▸ Study text
::::::::

3️⃣ per_device_train_batch_size=8

**Purpose**: Defines the number of samples the model processes at a time (per GPU/CPU).

What happens?

--The model processes 8 text samples per batch before updating weights.

--A larger batch size can speed up training if memory allows.

--A smaller batch size helps when memory is limited.

Example Calculation:

--If the dataset has 800 samples and per_device_train_batch_size=8, then:

--Total batches per epoch = 800 / 8 = 100 batches.

4️⃣ num_train_epochs=3

**Purpose:** Defines how many times the model will go through the entire training dataset.

What happens?

--The model will train 3 times over the full dataset.

--More epochs allow the model to learn better, but too many can cause overfitting.

Example:

--If the dataset has 800 samples and per_device_train_batch_size=8:

1 epoch = 100 batches.

3 epochs = 3 × 100 = 300 batches (full training cycles).

::::::::

▸ Directions
In the text on training settings, what can happen if the model is trained for too many epochs?

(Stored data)
::::::::

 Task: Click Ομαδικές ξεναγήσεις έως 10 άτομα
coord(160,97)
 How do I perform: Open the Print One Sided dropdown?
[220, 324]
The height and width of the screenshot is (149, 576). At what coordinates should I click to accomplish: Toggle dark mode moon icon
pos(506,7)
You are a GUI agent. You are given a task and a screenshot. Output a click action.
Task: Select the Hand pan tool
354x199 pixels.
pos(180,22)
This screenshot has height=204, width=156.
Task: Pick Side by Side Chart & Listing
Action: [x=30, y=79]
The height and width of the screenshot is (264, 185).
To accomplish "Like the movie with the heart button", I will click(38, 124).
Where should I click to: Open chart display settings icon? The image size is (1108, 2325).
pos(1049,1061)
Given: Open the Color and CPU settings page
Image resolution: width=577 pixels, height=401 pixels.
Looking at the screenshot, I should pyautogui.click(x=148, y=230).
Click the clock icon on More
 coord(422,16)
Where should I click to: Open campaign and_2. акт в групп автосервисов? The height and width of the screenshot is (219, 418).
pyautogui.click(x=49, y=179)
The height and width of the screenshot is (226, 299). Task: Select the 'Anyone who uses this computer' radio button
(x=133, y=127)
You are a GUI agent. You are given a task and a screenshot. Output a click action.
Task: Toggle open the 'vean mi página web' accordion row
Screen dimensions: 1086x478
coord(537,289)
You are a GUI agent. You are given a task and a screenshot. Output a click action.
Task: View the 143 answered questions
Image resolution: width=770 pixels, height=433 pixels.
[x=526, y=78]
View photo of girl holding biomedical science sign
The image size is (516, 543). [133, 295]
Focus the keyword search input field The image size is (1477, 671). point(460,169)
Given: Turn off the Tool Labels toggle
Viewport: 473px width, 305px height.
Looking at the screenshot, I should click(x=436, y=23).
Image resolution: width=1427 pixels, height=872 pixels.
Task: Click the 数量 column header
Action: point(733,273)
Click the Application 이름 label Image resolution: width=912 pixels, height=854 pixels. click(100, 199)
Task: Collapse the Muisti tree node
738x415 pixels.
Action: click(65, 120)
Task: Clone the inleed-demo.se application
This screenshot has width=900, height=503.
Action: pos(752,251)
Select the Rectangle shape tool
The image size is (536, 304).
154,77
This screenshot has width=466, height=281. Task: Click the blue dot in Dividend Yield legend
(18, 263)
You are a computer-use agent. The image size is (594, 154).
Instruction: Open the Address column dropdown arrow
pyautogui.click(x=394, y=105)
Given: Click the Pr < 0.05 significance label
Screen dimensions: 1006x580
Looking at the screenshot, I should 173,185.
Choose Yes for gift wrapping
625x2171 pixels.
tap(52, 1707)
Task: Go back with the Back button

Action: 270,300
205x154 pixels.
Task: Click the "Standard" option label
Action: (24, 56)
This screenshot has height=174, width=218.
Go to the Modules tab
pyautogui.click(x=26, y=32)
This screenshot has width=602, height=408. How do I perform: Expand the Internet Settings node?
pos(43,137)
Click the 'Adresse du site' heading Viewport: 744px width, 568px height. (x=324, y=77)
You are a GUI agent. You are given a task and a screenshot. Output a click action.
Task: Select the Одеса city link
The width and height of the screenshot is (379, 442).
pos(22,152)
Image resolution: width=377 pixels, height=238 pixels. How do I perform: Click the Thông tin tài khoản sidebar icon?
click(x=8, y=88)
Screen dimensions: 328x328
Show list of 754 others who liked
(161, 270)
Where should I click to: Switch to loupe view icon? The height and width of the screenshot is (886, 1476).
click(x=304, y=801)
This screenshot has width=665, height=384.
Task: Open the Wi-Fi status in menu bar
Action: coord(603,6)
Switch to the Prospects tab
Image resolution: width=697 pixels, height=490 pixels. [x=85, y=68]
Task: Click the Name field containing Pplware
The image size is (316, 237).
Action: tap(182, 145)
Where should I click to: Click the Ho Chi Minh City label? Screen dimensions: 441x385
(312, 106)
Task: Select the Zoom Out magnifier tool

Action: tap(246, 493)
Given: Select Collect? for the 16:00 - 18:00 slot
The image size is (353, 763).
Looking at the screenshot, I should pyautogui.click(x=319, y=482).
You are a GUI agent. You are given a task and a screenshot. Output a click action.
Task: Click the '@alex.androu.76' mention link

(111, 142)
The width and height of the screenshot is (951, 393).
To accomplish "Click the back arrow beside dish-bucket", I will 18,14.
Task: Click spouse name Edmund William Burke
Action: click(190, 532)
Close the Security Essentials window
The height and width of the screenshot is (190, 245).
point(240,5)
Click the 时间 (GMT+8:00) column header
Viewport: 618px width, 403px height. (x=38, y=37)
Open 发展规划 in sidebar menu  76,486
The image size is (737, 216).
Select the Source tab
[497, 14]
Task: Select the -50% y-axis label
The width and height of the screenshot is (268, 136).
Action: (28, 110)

::::::::

▸ Task response
Too many epochs can cause overfitting.